**INSTRUCTIONS TO FOLLOW**. Tell how many lines in the data hold "computer", giving that figure alone.

Stored data entries:
+ + + + +

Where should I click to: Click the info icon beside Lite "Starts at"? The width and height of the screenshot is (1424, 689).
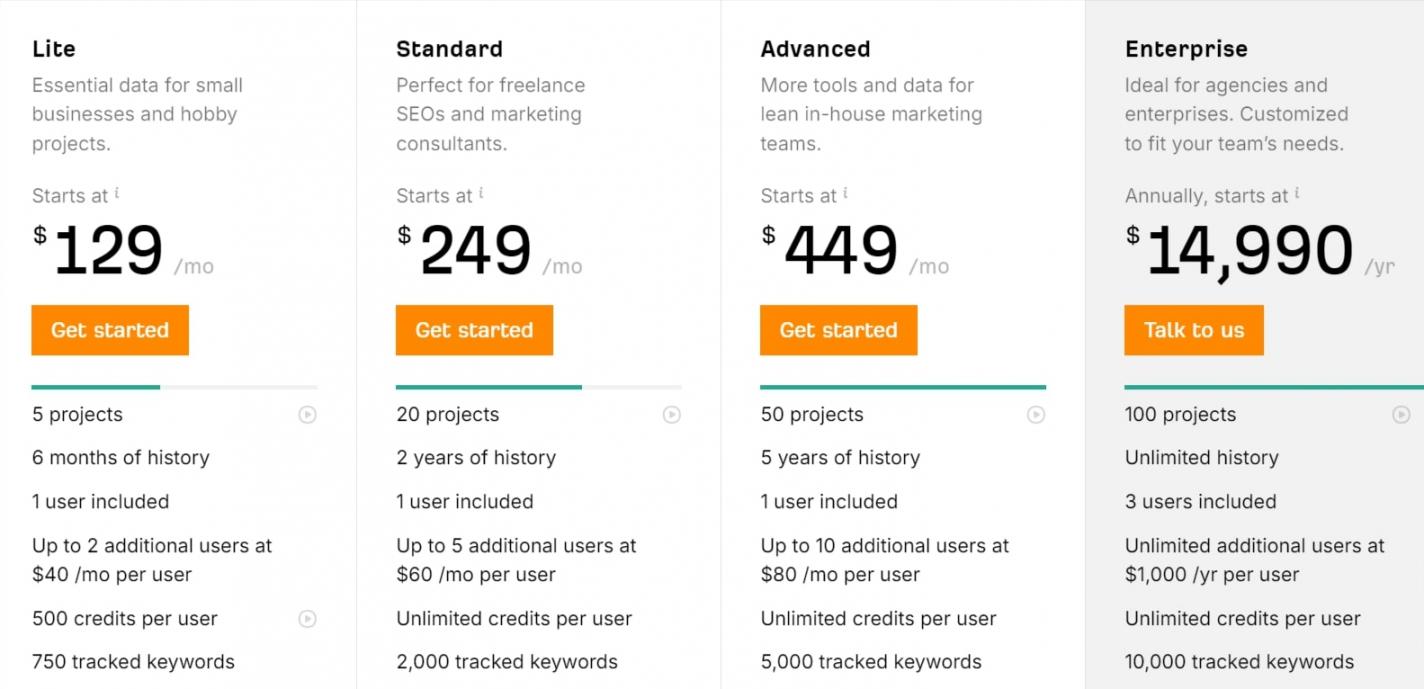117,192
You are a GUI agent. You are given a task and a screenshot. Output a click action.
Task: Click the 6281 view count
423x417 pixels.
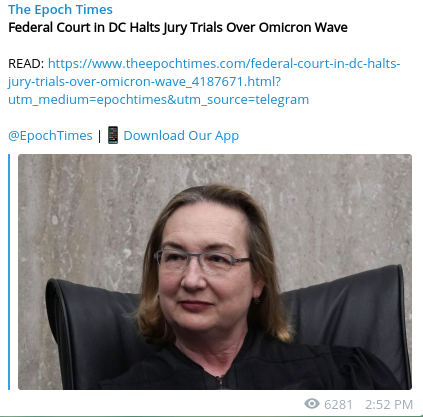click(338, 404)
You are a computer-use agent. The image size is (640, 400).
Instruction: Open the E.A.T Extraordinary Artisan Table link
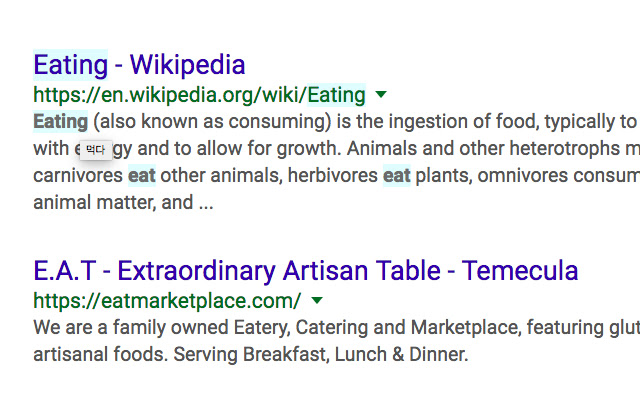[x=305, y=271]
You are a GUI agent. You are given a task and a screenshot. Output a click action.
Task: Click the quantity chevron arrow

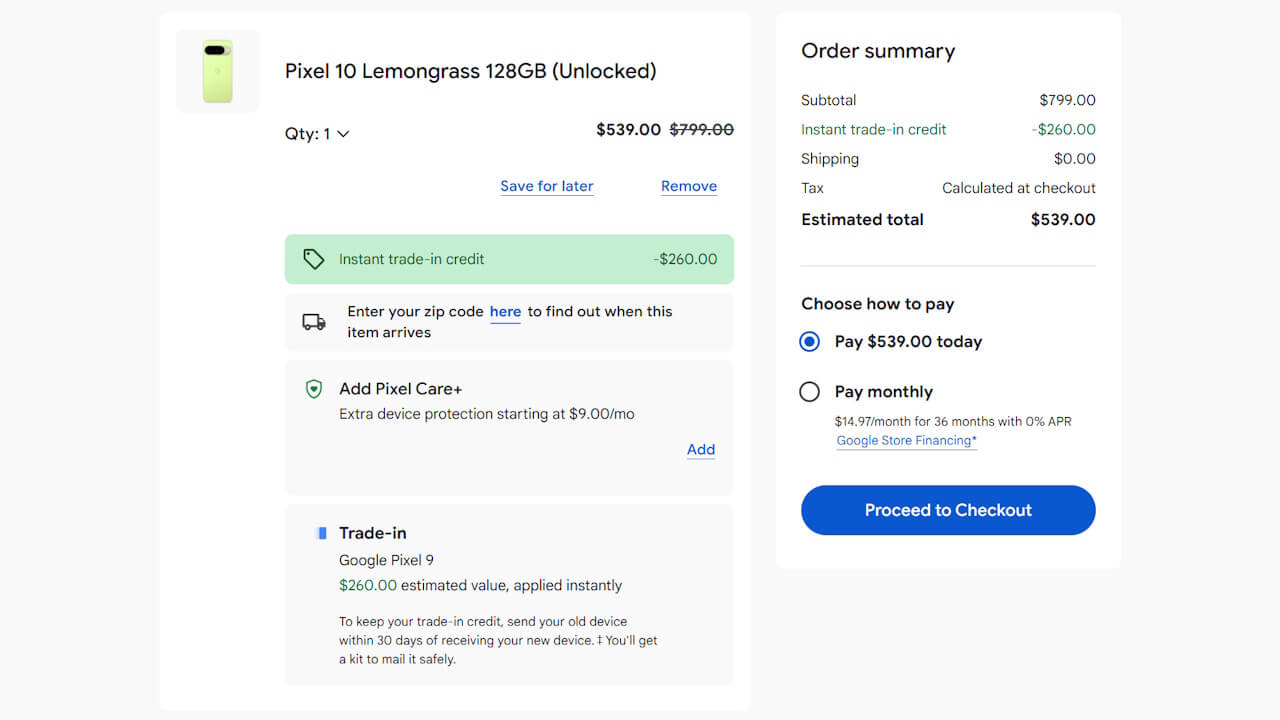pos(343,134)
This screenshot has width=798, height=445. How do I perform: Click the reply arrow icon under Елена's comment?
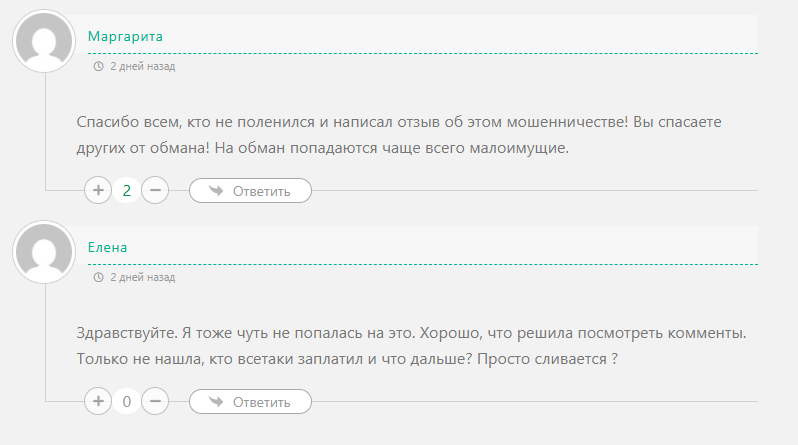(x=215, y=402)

+ + + + +

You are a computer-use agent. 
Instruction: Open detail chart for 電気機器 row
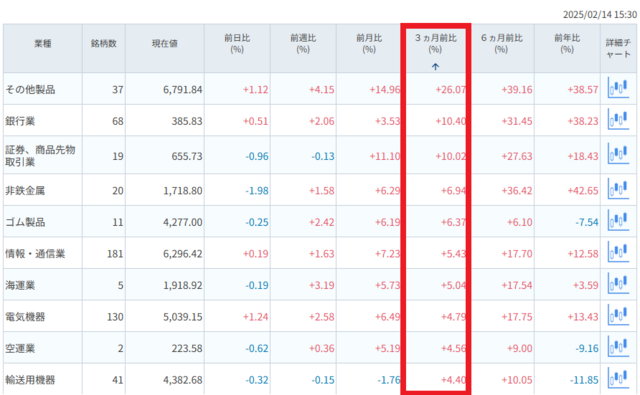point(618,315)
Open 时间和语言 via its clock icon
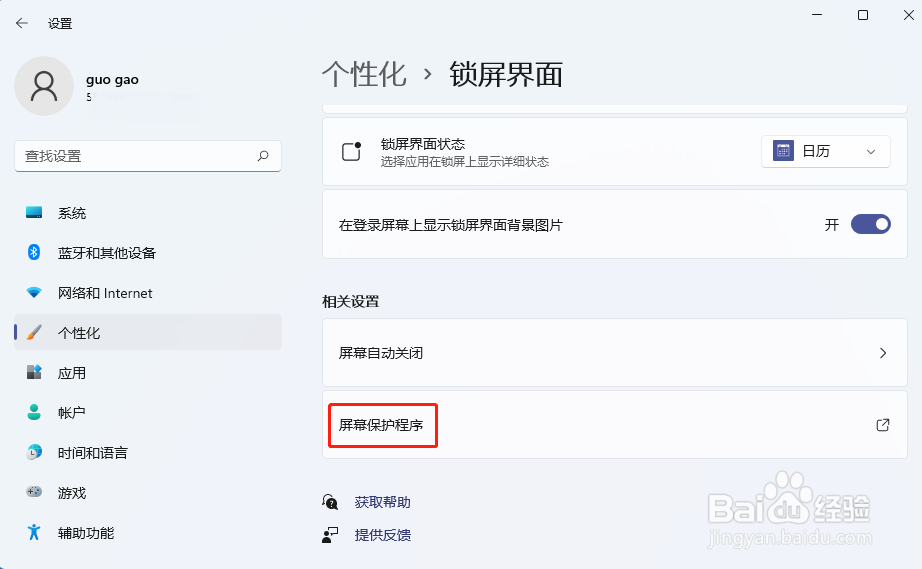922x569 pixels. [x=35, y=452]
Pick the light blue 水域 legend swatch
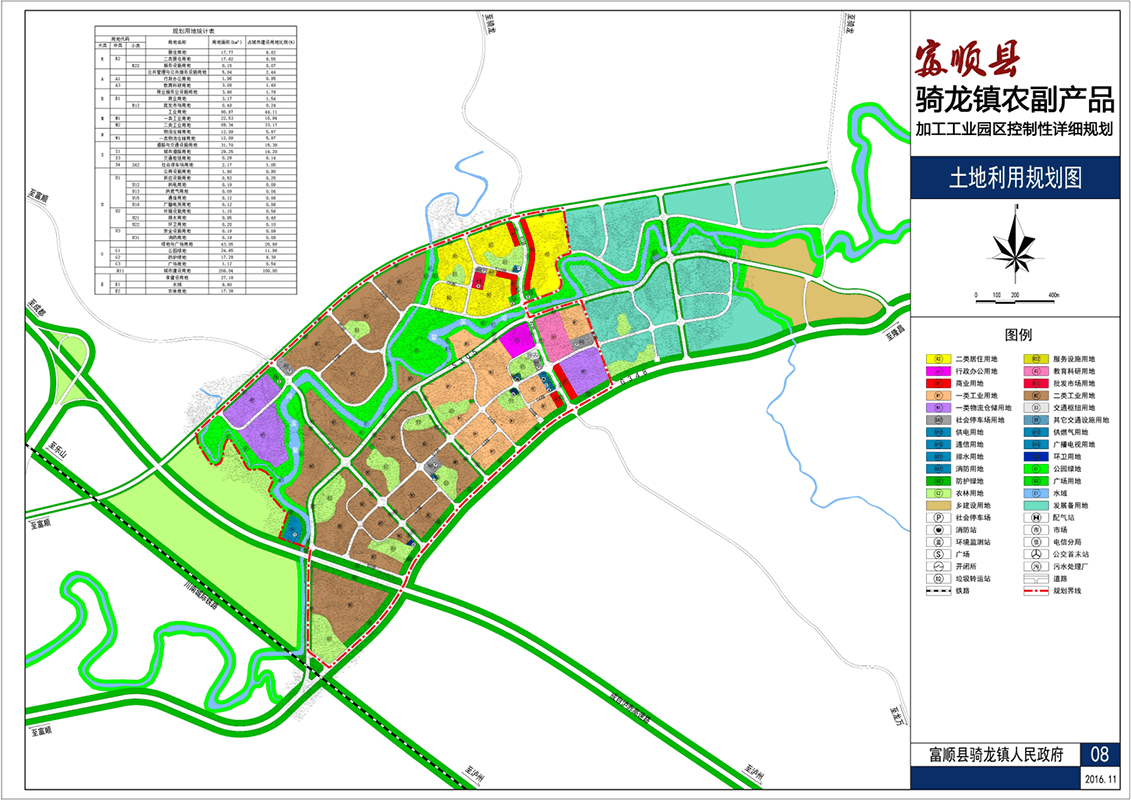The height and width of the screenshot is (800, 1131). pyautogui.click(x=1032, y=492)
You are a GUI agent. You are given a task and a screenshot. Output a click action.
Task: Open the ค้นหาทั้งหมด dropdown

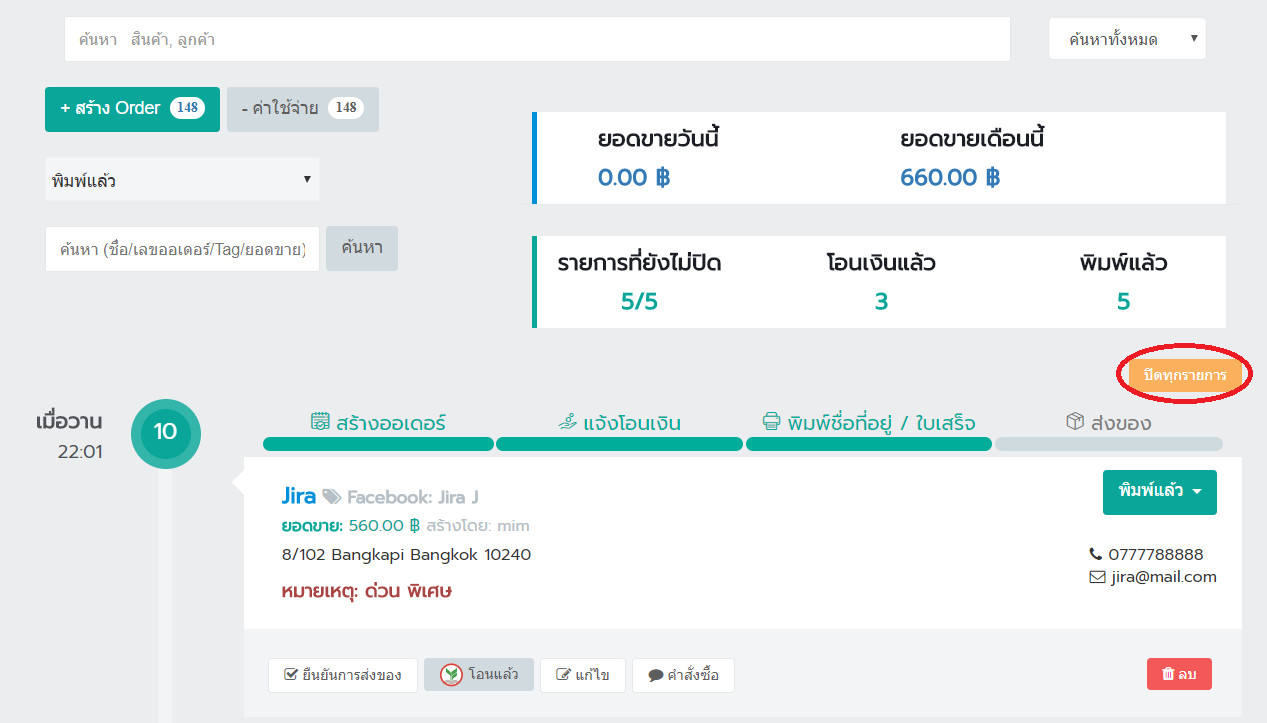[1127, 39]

+ + + + +

**EXERCISE OUTPUT**. 2